Abstract

Precursor protein targeting toward surfaces of organelles is assisted by different cytosolic chaperones. The Toc translocon recognizes precursor proteins and facilitates their translocation across the outer envelope of chloroplasts. Toc64 is a subunit of the chloroplast protein import machinery. This work focuses on topological and functional properties of Toc64. The topological prediction of the protein by different programs revealed that Toc64 contains three transmembrane domains, which has been confirmed by the obtained biochemical an experimental results. It was demonstrated that the TPR domain of Toc64 is cytosolic exposed, whereas a second domain of about 30 kDa is exposed to the intermembrane space and protected by the chloroplast outer envelope, which is a part of the amidase and charged regions.

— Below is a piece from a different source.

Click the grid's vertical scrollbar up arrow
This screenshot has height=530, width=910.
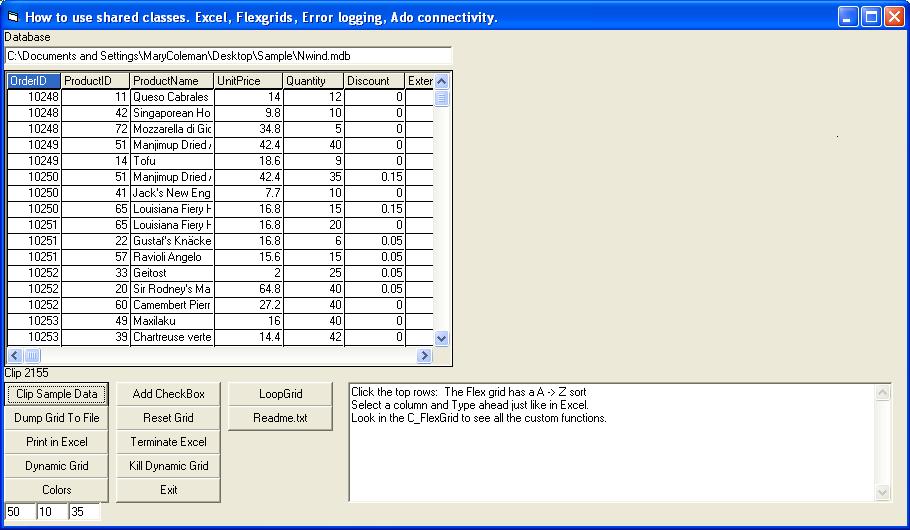[x=442, y=82]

Functional analysis demonstrated that Toc64 is a bi-functional preprotein receptor. First, the cytosolic exposed TPR is the docking site for Hsp90 bound precursor proteins. The Hsp90 is recognised by the clamp type TPR of Toc64. Hence, a novel mechanism in which chaperones are recruited for a specific targeting event by a membrane-inserted receptor is outlined. Second, the intermembrane space exposed domain allows the association of Toc64 with the Toc complex and is involved in precursor protein recognition and translocation across the intermembrane space. This domain also participates in the formation of the intermembrane space complex, which involves Toc12, isHsp70 and Tic22.